La Bible et les découvertes modernes (5) : la stèle de Ponce Pilate

07 Août, 2019
Provenance: fsspx.news

Lors d’une campagne de fouilles dans les ruines de Césarée de Palestine, une pierre fut découverte en 1961 portant une inscription mentionnant Ponce Pilate. Conservée au musée d’Israël à Jérusalem, elle fut longtemps la seule trace archéologique connue à livrer le nom de celui qui condamna le Christ à la crucifixion. 

Parmi les nombreuses attaques contre l’authenticité des évangiles, la négation de l’existence même de Ponce Pilate a été avancée à diverses époques. L’on arguait de l’absence de mention de son nom dans les pages de la littérature antique. Non qu’elle ait été totale, puisque trois auteurs en parlent : l’historien juif Flavius Josèphe (c. 37-100), le philosophe juif Philon d’Alexandrie (20 av. JC – 45 apr. JC) et l’historien romain Tacite (58-120). Mais il n’existait aucune preuve archéologique ni trace laissée sur aucun monument en Palestine. 

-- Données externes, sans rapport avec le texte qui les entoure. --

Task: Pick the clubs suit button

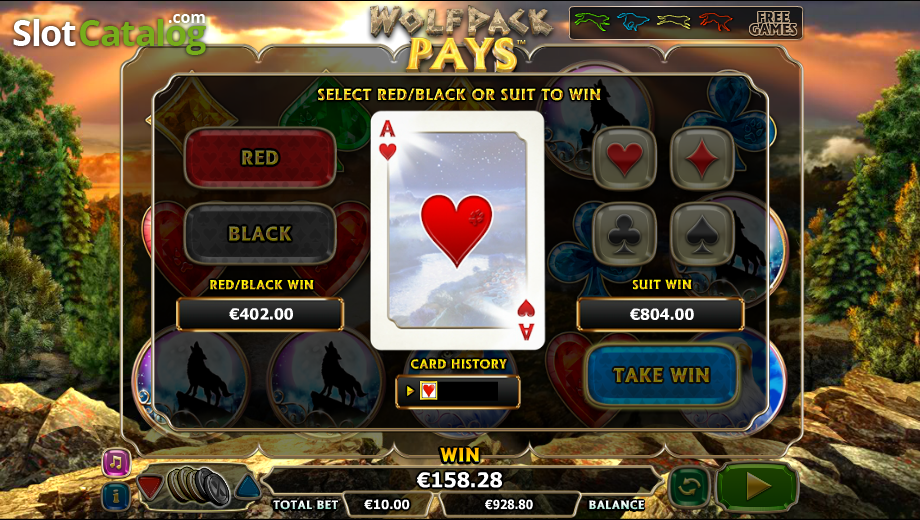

La pierre de Césarée apporte donc cette preuve matérielle de l’existence de celui qui a instruit le procès romain de Notre-Seigneur Jésus-Christ et a fini par le condamner à mort par scepticisme et par lâcheté. 

La stèle avait été réutilisée comme marche dans les gradins d’un théâtre 

La pierre a été découverte dans le théâtre de la ville. Du fait de son recyclage comme marche d’escalier au V-VIe siècle, une partie de l’inscription a été perdue. Mais cette dernière a pu être facilement reconstituée. L’inscription latine peut se traduire de la manière suivante : « … (S) Tibérium… Ponce Pilate… préfet de Judée… ». Tibérium fait référence à l’empereur Tibère (14-37 après J.-C.), fils adoptif et successeur d’Auguste. L’accent sur l’e, montre qu’il s’agit d’un monument auquel on a donné le nom de l’empereur – tout comme Césarée dérive de César. Reste à déterminer de quel type de monument il s’agit. 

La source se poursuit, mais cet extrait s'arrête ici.